# Task objective
Your task is to return all of the records exactly, minus any images.

━━━ Material provided ━━━

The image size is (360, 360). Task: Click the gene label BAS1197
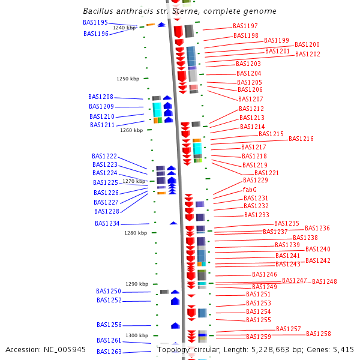click(245, 26)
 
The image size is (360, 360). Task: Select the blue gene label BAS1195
click(95, 22)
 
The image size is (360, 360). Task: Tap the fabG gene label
click(250, 190)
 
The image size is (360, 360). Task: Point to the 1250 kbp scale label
click(128, 79)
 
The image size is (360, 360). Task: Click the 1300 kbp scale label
click(136, 335)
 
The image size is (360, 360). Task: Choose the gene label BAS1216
click(301, 139)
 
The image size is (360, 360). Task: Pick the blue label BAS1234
click(107, 224)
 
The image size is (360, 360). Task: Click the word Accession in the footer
click(24, 349)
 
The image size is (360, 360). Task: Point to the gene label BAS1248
click(325, 281)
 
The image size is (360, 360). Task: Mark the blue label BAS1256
click(109, 325)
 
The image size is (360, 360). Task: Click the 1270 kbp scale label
click(134, 181)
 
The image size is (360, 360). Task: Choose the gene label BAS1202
click(308, 55)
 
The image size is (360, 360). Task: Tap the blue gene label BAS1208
click(101, 97)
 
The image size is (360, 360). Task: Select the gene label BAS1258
click(319, 334)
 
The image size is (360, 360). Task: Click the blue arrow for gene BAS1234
click(173, 223)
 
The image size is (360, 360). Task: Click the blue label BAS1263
click(109, 352)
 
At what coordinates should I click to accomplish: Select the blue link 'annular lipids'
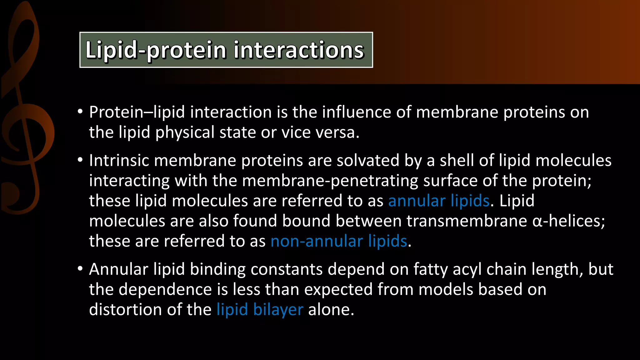click(439, 201)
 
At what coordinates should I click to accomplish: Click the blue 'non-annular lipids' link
click(339, 241)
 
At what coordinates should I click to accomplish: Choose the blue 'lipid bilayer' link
click(260, 309)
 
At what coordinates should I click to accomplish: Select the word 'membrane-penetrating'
click(330, 181)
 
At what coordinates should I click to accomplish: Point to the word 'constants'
click(286, 269)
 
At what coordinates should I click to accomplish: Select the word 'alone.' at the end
click(331, 309)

━━━

# Task output
The image size is (360, 360). Task: Click the gene label BAS1197
click(245, 26)
 
The image size is (360, 360). Task: Select the blue gene label BAS1195
click(95, 22)
 
The image size is (360, 360). Task: Tap the fabG gene label
click(250, 190)
 
The image size is (360, 360). Task: Point to the 1250 kbp scale label
click(128, 79)
 
The image size is (360, 360). Task: Click the 1300 kbp scale label
click(136, 335)
 
The image size is (360, 360). Task: Choose the gene label BAS1216
click(301, 139)
 
The image size is (360, 360). Task: Pick the blue label BAS1234
click(107, 224)
 
The image size is (360, 360). Task: Click the word Accession in the footer
click(24, 349)
 
The image size is (360, 360). Task: Point to the gene label BAS1248
click(325, 281)
 
The image size is (360, 360). Task: Mark the blue label BAS1256
click(109, 325)
 
The image size is (360, 360). Task: Click the 1270 kbp scale label
click(134, 181)
 
The image size is (360, 360). Task: Choose the gene label BAS1202
click(308, 55)
 
The image size is (360, 360). Task: Tap the blue gene label BAS1208
click(101, 97)
 
The image size is (360, 360). Task: Select the gene label BAS1258
click(319, 334)
 
The image size is (360, 360). Task: Click the blue arrow for gene BAS1234
click(173, 223)
 
The image size is (360, 360). Task: Click the blue label BAS1263
click(109, 352)
 
At what coordinates should I click to accomplish: Select the blue link 'annular lipids'
click(439, 201)
 
At what coordinates should I click to accomplish: Click the blue 'non-annular lipids' link
click(339, 241)
 
At what coordinates should I click to accomplish: Choose the blue 'lipid bilayer' link
click(260, 309)
 
At what coordinates should I click to accomplish: Select the word 'membrane-penetrating'
click(330, 181)
 
At what coordinates should I click to accomplish: Point to the word 'constants'
click(286, 269)
 
At what coordinates should I click to accomplish: Select the word 'alone.' at the end
click(331, 309)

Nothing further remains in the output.